Who would have thought that on a Saturday afternoon I would start to fall apart.
Why I am falling apart, I don't know. I am just falling apart.




I probably shouldn't have indulged in the behaviour that makes me upset. However, if I did that I would have nothing to blog about. Maybe that would be a good thing?

Anyway, I was tweeting as I always do when I am bored. I mentioned something to a friend about a game I used to play and how the people on that game hate me. This is where my crazy disorder kicks in.
On one hand I was saying everything in jest, I mean I'm not that horrible am I?
On the other hand I knew that the people I used to chat with on that game do in fact hate me, even if I don't know why.
Unfortunately, it was sort of comfortable being in my little world where I wasn't sure which one of the two it was. I believe this is called denial.

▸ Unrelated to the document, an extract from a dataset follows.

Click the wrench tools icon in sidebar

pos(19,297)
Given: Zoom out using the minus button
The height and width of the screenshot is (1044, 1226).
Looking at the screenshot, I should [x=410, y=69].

My friend told me which of the two options it was.

Result: Renee is crushed.

Rather stupid is it not? I mean it's not a big deal. So pixel people hate me. I mean I have nothing more to do with them, so why should it bother me?
Argh, it's so frustrating being a few sheep short of a paddock! Although I might actually have a few sheep too many thus all the confusion. It makes a bit more sense than not enough sheep....

So now, I'm sitting on my bed resisting the urge to scream at everyone for ignoring me and to just leave me the fuck alone, while holding back the hysterical laughter and a tempest of tears.

How can things go from awesome to broken in a few minutes?
As much as I'd like to believe the professional mind fucks about a series of events happening that cause us to be sad but not acknowledge that sadness until it's too much, I just can't seem to come to terms with their reasoning.
Wouldn't I feel something if I were upset by situations and circumstances?
Wouldn't I notice something different before the final spiral into oblivion?

Oh well, I only have a mental illness (or three), I'm not the one who knows anything about them.